На крик вбежала Берзинь, а за ней и доктор.
— Аня, ты, ты… ку-у-да меня привезла, в тю-у-урь-му? — спросил Есенин, заикаясь. От возмущения его всего трясло. — Чего это он так со мной?! Я-а-а… я Есенин! Я не буду надевать эту арестантскую одежду!
— Успокойтесь, Сергей Александрович, успокойтесь! — мягко заговорил доктор Зиновьев. — Не хотите — не надевайте! И не надо! А вы? — обернулся он к санитару. — Как вам не стыдно? Я же вас предупреждал!
— Но порядок такой! — насупился санитар. — Больные все переодеваются!
— Идите отсюда! — приказал доктор. — Сергей Александрович никакой не больной, я сам его провожу в палату. Все в порядке, — улыбнулся он Есенину, — пойдемте, пойдемте со мной!
— А Аня? Мне надо будет ей письмо передать.
— И товарищ Берзинь с нами, вместе пойдем! — успокаивал профессор.
— Конечно, Сережа, я с тобой…
Есенин, испуганно озираясь и крепко держа Берзинь за руку, пошел по коридору больницы вслед за доктором.
— Сюда, Сергей Александрович, вот эта комната, — мягко, словно ребенку, сказал доктор, когда они поднялись на второй этаж и остановились у двери, на которой не было никакого номера. — Вы будете здесь один. Я все сделаю, чтобы вы у нас отдохнули, чтобы вам никто не помешал! — И он распахнул перед Есениным дверь.

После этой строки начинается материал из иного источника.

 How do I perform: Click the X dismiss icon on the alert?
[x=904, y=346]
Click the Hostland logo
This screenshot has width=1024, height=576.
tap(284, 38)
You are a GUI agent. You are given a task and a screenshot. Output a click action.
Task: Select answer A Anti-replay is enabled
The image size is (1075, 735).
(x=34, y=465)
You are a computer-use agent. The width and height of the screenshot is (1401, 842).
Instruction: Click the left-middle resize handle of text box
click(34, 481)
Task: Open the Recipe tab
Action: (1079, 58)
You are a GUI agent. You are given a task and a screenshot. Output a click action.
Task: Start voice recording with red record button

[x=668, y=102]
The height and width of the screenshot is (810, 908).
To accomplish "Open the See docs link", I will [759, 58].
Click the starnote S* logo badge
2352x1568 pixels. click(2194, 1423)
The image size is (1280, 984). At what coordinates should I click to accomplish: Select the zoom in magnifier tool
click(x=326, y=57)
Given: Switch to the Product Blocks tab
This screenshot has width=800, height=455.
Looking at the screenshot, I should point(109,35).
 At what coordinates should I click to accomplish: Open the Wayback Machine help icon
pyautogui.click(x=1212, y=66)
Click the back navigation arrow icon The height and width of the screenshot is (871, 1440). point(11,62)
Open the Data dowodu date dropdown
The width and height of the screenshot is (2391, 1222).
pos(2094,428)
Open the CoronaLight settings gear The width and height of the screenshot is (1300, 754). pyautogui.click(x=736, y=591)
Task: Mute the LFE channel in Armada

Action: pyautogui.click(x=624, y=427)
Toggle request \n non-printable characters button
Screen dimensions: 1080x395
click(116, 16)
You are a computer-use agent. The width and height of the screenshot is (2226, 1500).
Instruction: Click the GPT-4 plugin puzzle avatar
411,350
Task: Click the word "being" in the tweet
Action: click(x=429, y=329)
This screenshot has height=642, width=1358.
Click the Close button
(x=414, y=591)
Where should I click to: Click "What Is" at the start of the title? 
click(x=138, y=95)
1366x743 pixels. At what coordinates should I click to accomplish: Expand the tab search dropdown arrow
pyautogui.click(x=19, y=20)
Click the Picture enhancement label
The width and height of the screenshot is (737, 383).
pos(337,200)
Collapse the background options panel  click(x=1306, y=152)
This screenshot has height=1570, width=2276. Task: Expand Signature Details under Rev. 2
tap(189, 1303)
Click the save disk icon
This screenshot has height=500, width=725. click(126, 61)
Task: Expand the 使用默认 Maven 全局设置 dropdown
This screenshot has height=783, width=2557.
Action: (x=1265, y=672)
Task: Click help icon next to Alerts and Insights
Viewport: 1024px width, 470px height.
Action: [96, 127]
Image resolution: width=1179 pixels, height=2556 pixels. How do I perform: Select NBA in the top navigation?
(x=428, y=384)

Сначала в комнату вошла Берзинь. Она огляделась, подошла к окну, потом оглянулась и, улыбаясь, поманила Сергея к себе.
Есенин недоверчиво подошел и, увидев за окном высокий клен, просветленно улыбнулся:
— Не один — вон клен стучится ветками: «Пусти погреться, замерзаю!»
— Ну вот и прекрасно, не будете скучать! — Доктор вынул часы: — Скоро обед, столовая на первом этаже. Я дал всем распоряжение от имени Ганнушкина, чтобы вам не мешали, чтобы вы свободно здесь себя чувствовали… — он глянул на Берзинь, — в пределах разумного, конечно. Я ушел. Анна Абрамовна, голубушка, загляните потом ко мне.
Есенин продолжал смотреть в окно, о чем-то сосредоточенно думая.
— Аня, у тебя есть клочок бумаги, записку написать?